The men had to be in foxholes at dark, between 6:30 and 7 o'clock. They could not smoke, talk or leave their stations until daybreak. Anything that moved in the bivouac area after dark would be killed. As they dug in, rain fell--the heavy, soaking, almost unbelievable rain of Bougainville that swiftly rots clothes and bodies--and turned the foxholes into sticky beds of mud.
Out of Darkness. Related Sergeant Azine: "About 8 o'clock we got our first sign of the enemy. He started throwing mortar shells at us, without damage. We had been told we could expect Japs in person next. Our fellows on the fringes began firing Tommy guns and rifles.
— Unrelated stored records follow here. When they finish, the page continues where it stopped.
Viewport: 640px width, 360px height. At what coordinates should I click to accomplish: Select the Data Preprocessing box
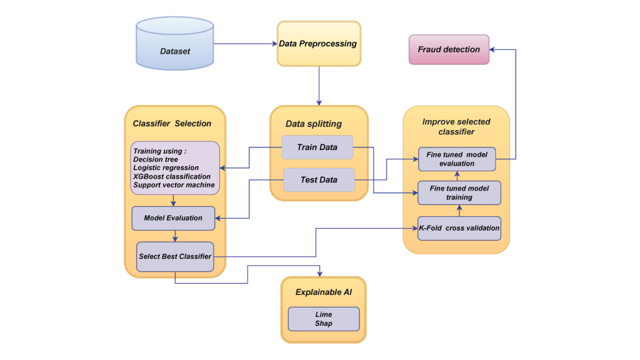319,44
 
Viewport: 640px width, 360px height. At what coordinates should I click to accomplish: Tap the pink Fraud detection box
449,49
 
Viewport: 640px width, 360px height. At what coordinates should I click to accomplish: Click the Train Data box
317,148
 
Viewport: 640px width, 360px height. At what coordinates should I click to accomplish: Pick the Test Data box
319,180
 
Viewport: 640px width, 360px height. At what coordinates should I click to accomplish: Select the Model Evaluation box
173,218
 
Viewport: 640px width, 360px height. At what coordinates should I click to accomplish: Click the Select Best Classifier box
174,256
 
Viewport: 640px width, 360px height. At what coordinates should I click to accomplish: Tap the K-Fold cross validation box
459,228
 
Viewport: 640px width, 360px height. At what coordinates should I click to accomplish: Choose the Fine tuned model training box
459,192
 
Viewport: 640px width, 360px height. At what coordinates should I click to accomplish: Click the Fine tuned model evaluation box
456,159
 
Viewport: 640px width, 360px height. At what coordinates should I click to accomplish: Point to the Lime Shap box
323,319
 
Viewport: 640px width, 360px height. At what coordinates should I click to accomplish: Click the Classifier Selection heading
172,124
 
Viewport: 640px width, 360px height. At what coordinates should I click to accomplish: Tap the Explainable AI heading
323,292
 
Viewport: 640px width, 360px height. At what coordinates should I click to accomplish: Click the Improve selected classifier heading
456,127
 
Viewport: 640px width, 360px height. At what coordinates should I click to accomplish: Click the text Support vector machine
174,185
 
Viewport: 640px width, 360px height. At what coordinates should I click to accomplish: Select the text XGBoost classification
172,176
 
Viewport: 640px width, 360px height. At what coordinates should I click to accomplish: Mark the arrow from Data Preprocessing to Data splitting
319,84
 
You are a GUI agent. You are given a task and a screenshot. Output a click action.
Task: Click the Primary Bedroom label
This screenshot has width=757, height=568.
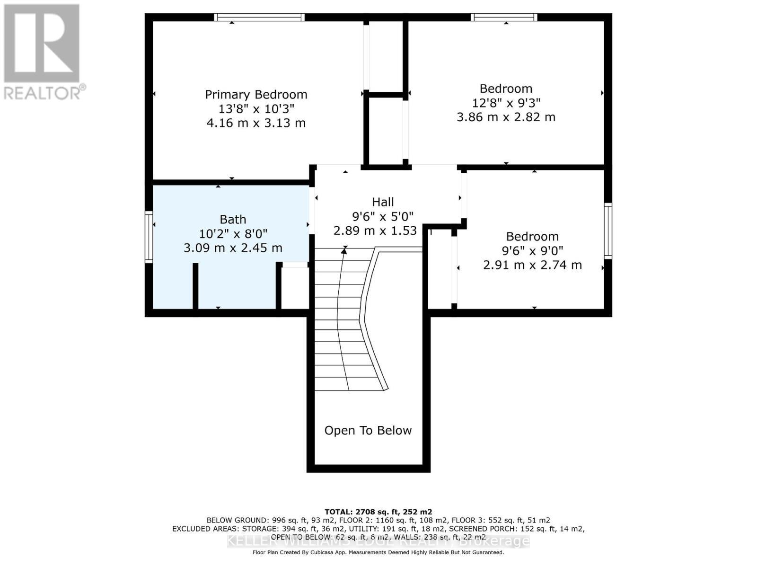pyautogui.click(x=256, y=95)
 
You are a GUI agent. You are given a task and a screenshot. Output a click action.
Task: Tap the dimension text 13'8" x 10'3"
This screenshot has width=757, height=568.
pyautogui.click(x=256, y=109)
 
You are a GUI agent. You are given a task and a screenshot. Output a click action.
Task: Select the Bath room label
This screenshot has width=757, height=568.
pyautogui.click(x=233, y=220)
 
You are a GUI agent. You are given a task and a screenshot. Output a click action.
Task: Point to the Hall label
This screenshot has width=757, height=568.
pyautogui.click(x=383, y=202)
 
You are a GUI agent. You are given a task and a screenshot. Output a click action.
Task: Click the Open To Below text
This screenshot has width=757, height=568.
pyautogui.click(x=368, y=430)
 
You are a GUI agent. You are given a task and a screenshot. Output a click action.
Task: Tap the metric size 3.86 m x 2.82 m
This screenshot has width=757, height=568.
pyautogui.click(x=506, y=117)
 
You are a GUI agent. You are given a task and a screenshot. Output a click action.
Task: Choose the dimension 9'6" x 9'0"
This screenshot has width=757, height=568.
pyautogui.click(x=532, y=251)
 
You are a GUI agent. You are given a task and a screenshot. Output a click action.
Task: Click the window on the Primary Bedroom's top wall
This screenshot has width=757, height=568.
pyautogui.click(x=259, y=18)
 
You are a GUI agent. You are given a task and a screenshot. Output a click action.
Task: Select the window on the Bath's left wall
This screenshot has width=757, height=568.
pyautogui.click(x=149, y=237)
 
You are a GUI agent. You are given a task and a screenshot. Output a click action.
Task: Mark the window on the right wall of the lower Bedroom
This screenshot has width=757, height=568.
pyautogui.click(x=608, y=231)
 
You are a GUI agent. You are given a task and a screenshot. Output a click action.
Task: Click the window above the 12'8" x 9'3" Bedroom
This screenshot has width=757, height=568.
pyautogui.click(x=504, y=18)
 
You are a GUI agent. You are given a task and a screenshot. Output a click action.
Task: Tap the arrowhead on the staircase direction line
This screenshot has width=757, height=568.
pyautogui.click(x=344, y=251)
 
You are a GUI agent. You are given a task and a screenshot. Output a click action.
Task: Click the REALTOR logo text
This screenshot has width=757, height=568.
pyautogui.click(x=45, y=92)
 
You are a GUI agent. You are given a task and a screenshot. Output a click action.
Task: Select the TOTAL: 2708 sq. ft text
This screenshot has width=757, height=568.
pyautogui.click(x=378, y=512)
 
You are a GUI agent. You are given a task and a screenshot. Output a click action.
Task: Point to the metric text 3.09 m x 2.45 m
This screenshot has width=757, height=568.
pyautogui.click(x=233, y=248)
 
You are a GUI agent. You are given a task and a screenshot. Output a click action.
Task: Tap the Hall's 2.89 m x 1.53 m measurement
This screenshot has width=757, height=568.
pyautogui.click(x=375, y=231)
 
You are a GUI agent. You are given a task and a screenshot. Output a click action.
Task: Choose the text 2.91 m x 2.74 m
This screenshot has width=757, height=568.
pyautogui.click(x=532, y=265)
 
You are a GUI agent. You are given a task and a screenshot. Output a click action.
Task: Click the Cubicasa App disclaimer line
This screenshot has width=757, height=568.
pyautogui.click(x=378, y=552)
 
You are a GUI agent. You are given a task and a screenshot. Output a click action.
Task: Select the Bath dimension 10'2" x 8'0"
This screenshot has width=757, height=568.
pyautogui.click(x=233, y=234)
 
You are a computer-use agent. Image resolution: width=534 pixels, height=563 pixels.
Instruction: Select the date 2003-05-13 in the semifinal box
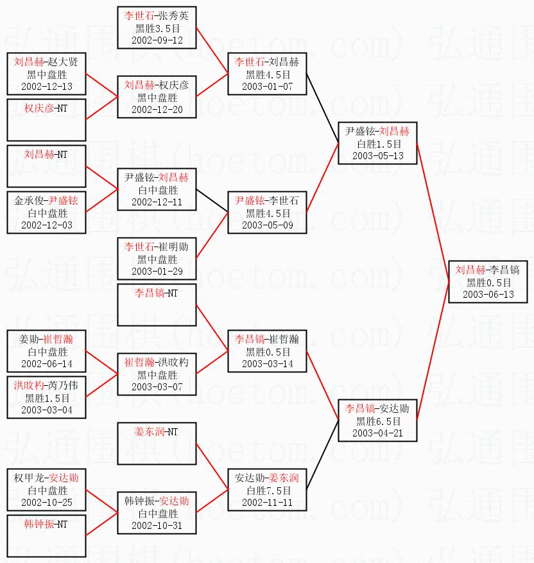click(378, 156)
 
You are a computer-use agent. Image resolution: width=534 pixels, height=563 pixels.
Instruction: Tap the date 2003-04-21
click(378, 433)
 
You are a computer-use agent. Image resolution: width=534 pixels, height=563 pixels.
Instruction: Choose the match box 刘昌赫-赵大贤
click(46, 74)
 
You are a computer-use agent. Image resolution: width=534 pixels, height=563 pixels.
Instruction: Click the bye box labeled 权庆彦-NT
click(46, 119)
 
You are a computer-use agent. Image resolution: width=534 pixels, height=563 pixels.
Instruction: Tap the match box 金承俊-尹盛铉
click(46, 212)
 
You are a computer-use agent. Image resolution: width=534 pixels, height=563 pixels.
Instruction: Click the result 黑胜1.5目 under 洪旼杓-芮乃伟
click(46, 398)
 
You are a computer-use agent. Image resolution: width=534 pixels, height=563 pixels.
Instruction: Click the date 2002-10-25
click(46, 502)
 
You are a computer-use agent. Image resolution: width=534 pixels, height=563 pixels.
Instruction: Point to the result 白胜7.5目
click(267, 490)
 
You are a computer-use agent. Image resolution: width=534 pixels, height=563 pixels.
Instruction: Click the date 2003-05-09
click(267, 225)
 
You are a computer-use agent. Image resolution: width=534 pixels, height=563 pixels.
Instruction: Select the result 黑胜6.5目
click(378, 421)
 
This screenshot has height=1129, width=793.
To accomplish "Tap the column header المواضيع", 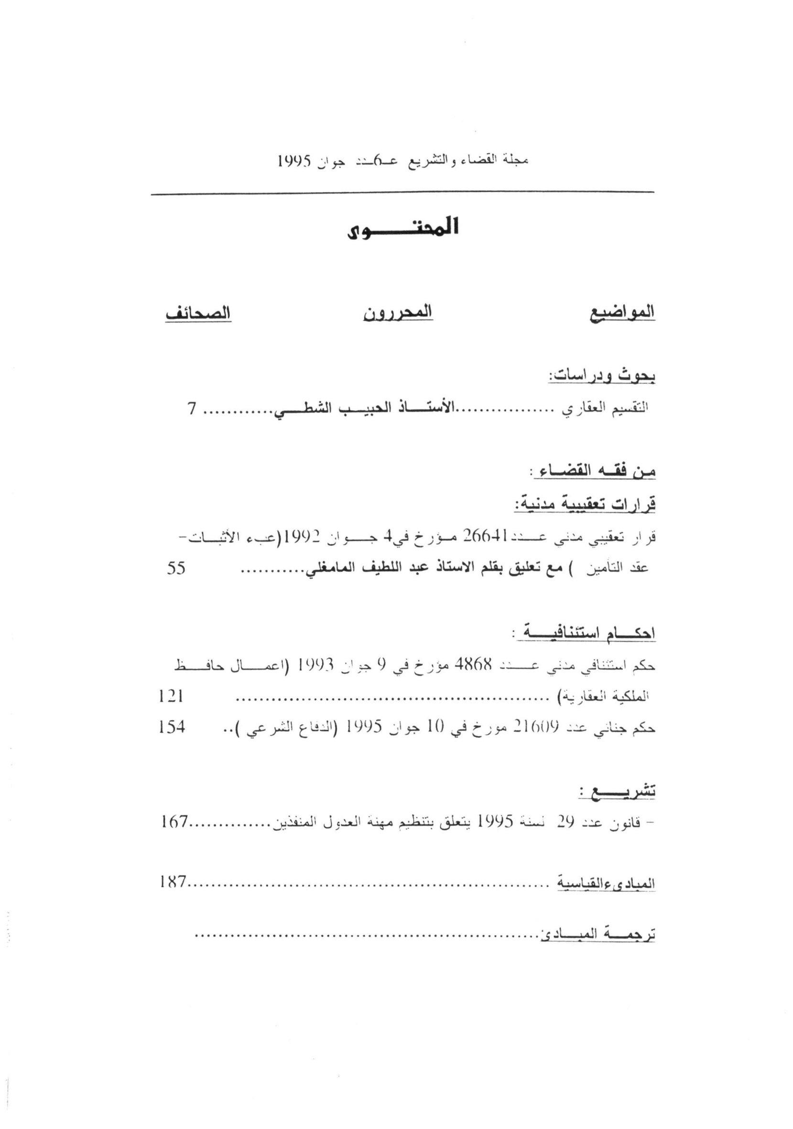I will (622, 313).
Some of it was jitters but some was Japs, too.
"They'd come sliding right up to our positions. We could hear them signaling with bamboo sticks: 'tap-tap-tap-tap,' then a pause, and then 'tap-tap.' Then a grenade would land somewhere near by so when we heard the tappings, we'd just pray that the next one wasn't for us.
"The Jap grenade is different from ours. To arm it, they pull a pin but then they have to strike the grenade on something solid a couple of times to set off the fuse. They usually knock it on their helmets or rifle butts. They got so close to us at times, we could hear them pull the pin, bang the damn things on their helmets 'klunk-klunk'; and then 'WHAM!' "
Toward Rabaul. The strain that night--the darkness, the tense waiting, the ban on talk, the weird jungle sounds--made the toughest leathernecks say they never wanted to go through it again. Japs got close enough to be smelled. Within 50 feet of one U.S. foxhole, 16 grenades fell. Once Sergeant Azine, dozing, was unintentionally kicked by a buddy; he snapped awake, grabbed his fellow Corpsman by the throat, had his trench knife poised for a thrust before he realized it was not a Jap.
This kind of fighting wrenched the jungle from the Jap, slowly enlarged the Empress Augusta Bay beachhead. Now, after six weeks of fighting, it runs roughly 10,000 yards along the shore, 8,000 yards inland. Last week came the announcement that U.S. engineers had completed a runway within the beachhead. The Allied command could now count on better fighter cover for air and sea attacks on Rabaul, the Jap Southwest Pacific strongpoint.